The Johnson Laboratory is an independent research laboratory focused on understanding the molecular and cellular mechanisms underlying brain tumor development and response to treatment, as well as understanding how neurons respond to various treatments for brain tumors. Dr. Johnson’s laboratory and the Neurosurgical Oncology Laboratory (under the direction of Dr. Peter M. Black and Dr. Rona Carroll) have joined forces to create an integrated team approach to understanding brain tumors and to finding a cure for these disorders.

Mark D. Johnson, M.D., Ph.D., earned his B.A. degree in chemistry from Amherst College in 1986, and his M.D. and Ph.D. degrees in medicine and neurobiology from Harvard Medical School in 1995. In 2003, he completed a residency in neurosurgery and a postdoctoral fellowship in neuronal death mechanisms at the University of Washington in Seattle. He subsequently returned to Boston to join the Department of Neurosurgery at Brigham and Women’s Hospital/Harvard Medical School as Assistant Professor of Neurosurgery, where he established a research laboratory to study the molecular and cellular biology of normal and cancerous neurons and astrocytes.

Dr. Johnson’s laboratory uses a variety of techniques to identify proteins that are involved in the growth, survival and malignant transformation of neurons and astrocytes. These techniques include culture of normal and cancerous cells from the nervous system, gene cloning and gene transfer techniques, RNAi and shRNA techniques, genomic microarray analyses of tumor DNA and messenger RNA, and a variety of proteomic techniques. Other members of the Johnson laboratory research team in 2004 included Yi Yu, Ph.D., Fenghua Liu, M.D., Ph.D., Xiuli Jiang, Ph.D, Amanda Brosius (undergraduate, Harvard College) and Meg Thomas (undergraduate, Colgate University).   Dr.
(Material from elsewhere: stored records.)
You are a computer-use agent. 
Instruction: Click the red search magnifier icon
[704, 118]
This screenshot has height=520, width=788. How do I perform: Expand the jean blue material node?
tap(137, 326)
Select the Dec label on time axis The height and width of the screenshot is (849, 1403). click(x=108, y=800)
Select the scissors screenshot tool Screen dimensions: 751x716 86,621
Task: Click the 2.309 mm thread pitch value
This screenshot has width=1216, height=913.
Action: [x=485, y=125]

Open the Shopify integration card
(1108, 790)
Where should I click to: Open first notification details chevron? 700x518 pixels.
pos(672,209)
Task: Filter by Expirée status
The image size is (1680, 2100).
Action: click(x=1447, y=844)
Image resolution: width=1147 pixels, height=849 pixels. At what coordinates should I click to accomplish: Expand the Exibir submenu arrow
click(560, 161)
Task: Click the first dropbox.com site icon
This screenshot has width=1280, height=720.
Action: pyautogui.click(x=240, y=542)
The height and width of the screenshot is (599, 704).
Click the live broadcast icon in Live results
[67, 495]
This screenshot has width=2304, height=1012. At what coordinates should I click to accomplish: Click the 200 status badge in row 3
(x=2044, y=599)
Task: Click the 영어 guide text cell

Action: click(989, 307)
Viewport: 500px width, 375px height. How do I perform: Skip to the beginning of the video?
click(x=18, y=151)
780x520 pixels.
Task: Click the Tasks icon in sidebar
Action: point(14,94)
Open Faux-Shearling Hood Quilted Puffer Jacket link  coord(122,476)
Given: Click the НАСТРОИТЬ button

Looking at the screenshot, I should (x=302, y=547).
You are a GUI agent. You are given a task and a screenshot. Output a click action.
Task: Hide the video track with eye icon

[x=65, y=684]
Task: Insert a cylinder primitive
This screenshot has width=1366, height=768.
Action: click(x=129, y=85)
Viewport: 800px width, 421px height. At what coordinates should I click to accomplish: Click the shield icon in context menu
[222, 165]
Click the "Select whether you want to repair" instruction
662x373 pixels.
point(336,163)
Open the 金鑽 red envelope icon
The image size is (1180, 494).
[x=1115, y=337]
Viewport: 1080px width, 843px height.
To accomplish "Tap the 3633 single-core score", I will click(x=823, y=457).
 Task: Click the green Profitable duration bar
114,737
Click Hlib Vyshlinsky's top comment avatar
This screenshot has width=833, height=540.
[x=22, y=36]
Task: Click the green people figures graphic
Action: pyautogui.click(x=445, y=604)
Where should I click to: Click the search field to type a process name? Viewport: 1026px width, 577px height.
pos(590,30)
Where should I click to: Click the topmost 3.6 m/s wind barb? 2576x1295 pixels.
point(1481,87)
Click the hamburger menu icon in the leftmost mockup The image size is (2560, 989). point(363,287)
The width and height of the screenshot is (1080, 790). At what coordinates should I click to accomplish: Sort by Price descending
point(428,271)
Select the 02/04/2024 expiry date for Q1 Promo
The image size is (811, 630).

Johnson and his team also collaborate closely with biostatisticians at the Harvard Genomics Center to conduct the statistical analyses required to analyze the large amounts of genetic information obtained from brain tumors. Dr. Johnson’s laboratory receives funding from several sources, including an NIH/NINDS K08 Award, a Sontag Foundation Distinguished Scientist Award, the Hagerty Fund, the Brigham and Women’s Institute for the Neurosciences, a Dana Farber Cancer Institute Faculty Recruitment Award, and the Office of the Dean at Harvard Medical School.